#### Passage

End of the Hour: A Therapist’s Memoir by Meghan Riordan Jarvis
What happens when a trauma therapist is traumatized by loss?
Esteemed trauma therapist Meghan Riordan Jarvis knew how to help her patients process grief. For nearly twenty years, Meghan expected that this clinical training would inoculate her against the effects of personal trauma. But when her father died after a year-long battle with cancer, followed by her mother's unexpected passing while on their family vacation, she came undone.
Thrown into a maelstrom of grief, with long-buried childhood tragedy rising to the surface, Meghan knew what she had to do―check herself into the same trauma facility to which she often sent her clients. In treatment, trading the therapist's chair for the patient's couch, Meghan took her first steps toward healing.
A brave story of confronting life's hardest moments with emotional honesty, End of the Hour is for anyone who has experienced the unpredictable, lasting power of grief―and wondered how they'd ever get through it.
My Therapist Says This Grief Journal Is a Good Idea by Andrew Katz
When his father’s suicide turns his life upside down, KJ fills his therapist-recommended grief journal with plenty of sarcasm, excerpts from sweary, punny high-school short stories, and fourth-wall-breaking asides. Through all the bravado and swagger, a portrait emerges of a young man confronting a dark past with genuine compassion and keen insight. He’s determined to reconcile with its legacy–and to survive.
The Goodbye Process
What happens when you are forced to let go of the things you love the most? What are you left with?
In her stunning debut short story collection, The Goodbye Process, Mary Jones uses her distinctive voice to examine the painful and sometimes surreal ways we say goodbye.
Whiskey and Ribbons
Set in contemporary Louisville, Leesa Cross-Smith’s mesmerizing first novel surrounding the death of a police officer is a requiem for marriage, friendship and family, from an author Roxane Gay has called “a consummate storyteller.”
Evi—a classically-trained ballerina—was nine months pregnant when her husband Eamon was killed in the line of duty on a steamy morning in July. Now, it is winter, and Eamon's adopted brother Dalton has moved in to help her raise six-month-old Noah.
What Looks Like Bravery
By her mid-thirties Laurel is a ship about to splinter on the rocks, having learned the hard way that no achievement can protect her from pain or remove the guilt and regret her dad’s death leaves her with. So, she determines to explore her troubled internal wilderness by way of some big exterior ones—Northern New Mexico, Western Alaska, her Tinder App. Joy in the wake of loss, she learns, isn’t possible despite the hardest things that happen to us, but because of the meaning we forge from them.
This Time Tomorrow
What if you could take a vacation to your past? On the eve of her fortieth birthday, Alice’s life isn’t terrible. But her father is ailing, and it feels to her as if something is missing. Now armed with a new perspective on her own life and his, some past events take on new meaning. Is there anything that she would change if she could?

########
#### Supplied data

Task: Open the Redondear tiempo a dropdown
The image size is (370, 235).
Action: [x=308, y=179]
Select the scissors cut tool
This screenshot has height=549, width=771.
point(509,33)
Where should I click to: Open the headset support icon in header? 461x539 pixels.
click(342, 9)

########
#### Supplied data

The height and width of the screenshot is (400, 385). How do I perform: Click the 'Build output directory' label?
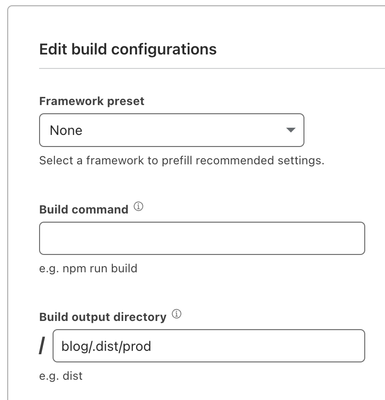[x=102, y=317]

########

## Apply what you read
1. Do these statements agree with the book list? Answer yes or no for each, quoting the words that decide it.
(a) Meghan Riordan Jarvis's father died after a year-long battle with cancer.
(b) Eamon was killed on a winter morning.
(c) KJ's grief journal was recommended by his therapist.
2. Quote everything in the book list from "A brave story" down to "get through it.".
The listing comes from a different source than the book list.

## Task-by-task outputs
1.
(a) Yes: "her father died after a year-long battle with cancer"
(b) No: "killed in the line of duty on a steamy morning in July"
(c) Yes: "his therapist-recommended grief journal"

2.
A brave story of confronting life's hardest moments with emotional honesty, End of the Hour is for anyone who has experienced the unpredictable, lasting power of grief―and wondered how they'd ever get through it.